I looked up the genome sizes for these species on Ryan Gregory's Animal Genome Size Database and the correlation between genome size and the number of splice variants seems to hold fairly well. There's some scatter but not enough to rule out a strong correlation between genome size and the amount of intron DNA in a gene. I attribute the huge number of splice variants in mammals to the presence of a large genome full of junk DNA, much of which is in introns. In other species with smaller genomes there will be fewer splicing errors because the introns are smaller.

There's a correlation between splicing errors and population size but it's not, in my opinion, due to direct selection against the sequence of aberrant splice sites in species with large populations as proposed by Bénitière et al., but by reduction in the size of introns and the number of extraneous weak splice sites. Thus, in my view, increases in population size could lead to selection against junk DNA and a reduction in genome size and, as a consequence (byproduct), there will be fewer transcription errors and fewer splicing errors.

1. This is not the place to argue this point. It's covered in my book and in many blog posts [Splicing errors or alternative splicing?].

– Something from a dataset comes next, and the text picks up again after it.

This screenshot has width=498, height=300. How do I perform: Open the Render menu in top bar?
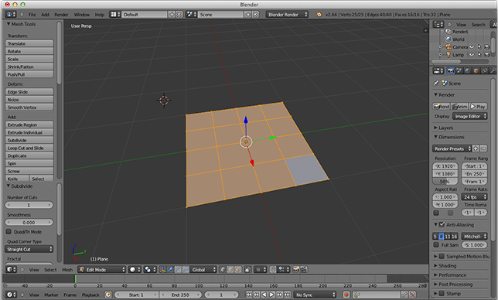pyautogui.click(x=61, y=15)
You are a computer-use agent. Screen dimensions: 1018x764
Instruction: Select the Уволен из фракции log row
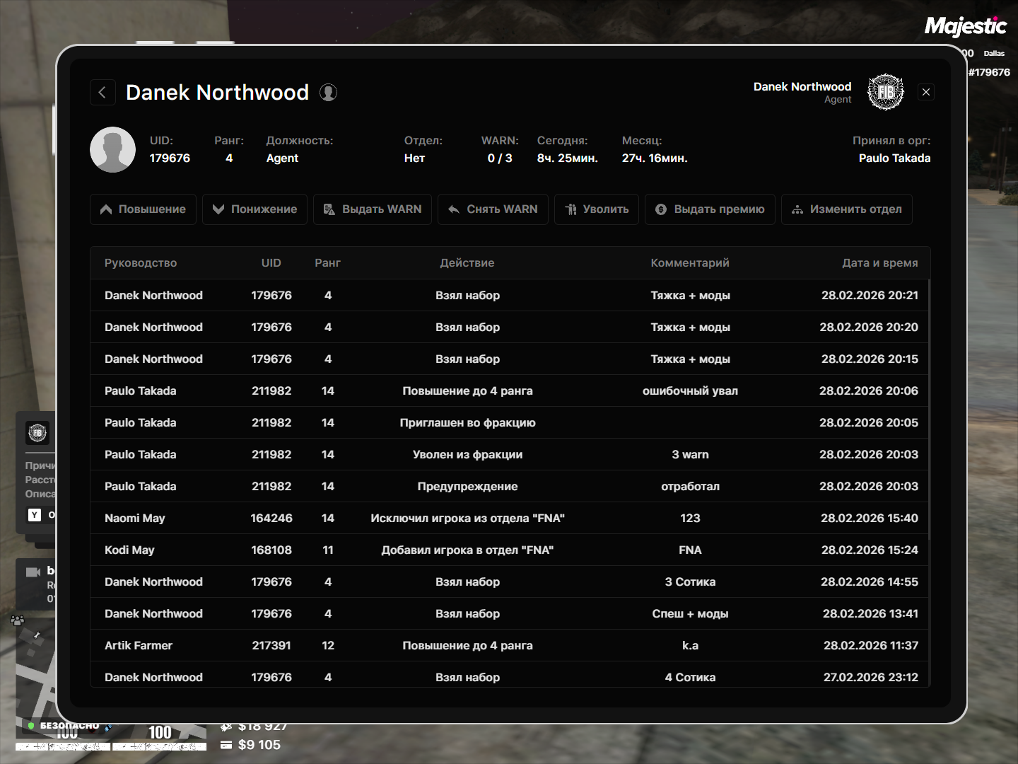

2. The first version was posted in December, 2022.


Anonymous said...

Why is there selection against junk DNA though? Surely part of it is selection against maladaptive consequences of excess junk… such as an increase in splicing errors. I’m not sure how these two explanations are supposed to conflict with each other.

João said...

Is this correct?

"species with small population sizes (greater longevity) have more splice variants than species with smaller population sizes and this "

Great post, Larry!

Larry Moran said...

@João: No the statement was not correct. I fixed it. Thanks.

apalazzo said...

To be fair they attribute this increase in apparent alternative splicing to an increase in the "rate of splicing errors" - these could be caused by weaker splice sites (and other motifs that direct splicing), excess intronic sequence or differences in the spliceosome. To be fair, it is likely all three. They could test the weaker splice site theory and look at splice site motif heterogeneity.